Task to carry out: Reproduce exactly, with no other output, every line of the data below from the line containing "2024-08-22 BD2094 DWW World Show (731, 1282)" to the end, inclusive.

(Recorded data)
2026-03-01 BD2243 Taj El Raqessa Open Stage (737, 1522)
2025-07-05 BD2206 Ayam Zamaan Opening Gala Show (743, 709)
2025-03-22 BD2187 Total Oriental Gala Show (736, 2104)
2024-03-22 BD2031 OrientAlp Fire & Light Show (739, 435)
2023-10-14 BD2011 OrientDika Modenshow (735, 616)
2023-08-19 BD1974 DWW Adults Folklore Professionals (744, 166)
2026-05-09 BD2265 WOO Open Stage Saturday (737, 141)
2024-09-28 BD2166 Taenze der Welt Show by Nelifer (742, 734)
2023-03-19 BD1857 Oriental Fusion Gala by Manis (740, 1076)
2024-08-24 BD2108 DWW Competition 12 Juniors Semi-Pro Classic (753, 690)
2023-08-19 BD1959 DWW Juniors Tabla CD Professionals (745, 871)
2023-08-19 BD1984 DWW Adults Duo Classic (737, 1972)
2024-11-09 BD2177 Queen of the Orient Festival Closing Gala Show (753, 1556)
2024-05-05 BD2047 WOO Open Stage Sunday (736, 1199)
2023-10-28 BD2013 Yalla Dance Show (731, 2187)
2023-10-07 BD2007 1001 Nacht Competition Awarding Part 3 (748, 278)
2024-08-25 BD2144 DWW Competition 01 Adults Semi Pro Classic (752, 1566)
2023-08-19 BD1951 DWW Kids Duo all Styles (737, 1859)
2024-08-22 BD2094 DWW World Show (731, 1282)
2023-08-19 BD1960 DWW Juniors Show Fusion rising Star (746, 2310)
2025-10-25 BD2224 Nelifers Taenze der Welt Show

The completed task:
2024-08-22 BD2094 DWW World Show (731, 1282)
2023-08-19 BD1960 DWW Juniors Show Fusion rising Star (746, 2310)
2025-10-25 BD2224 Nelifers Taenze der Welt Show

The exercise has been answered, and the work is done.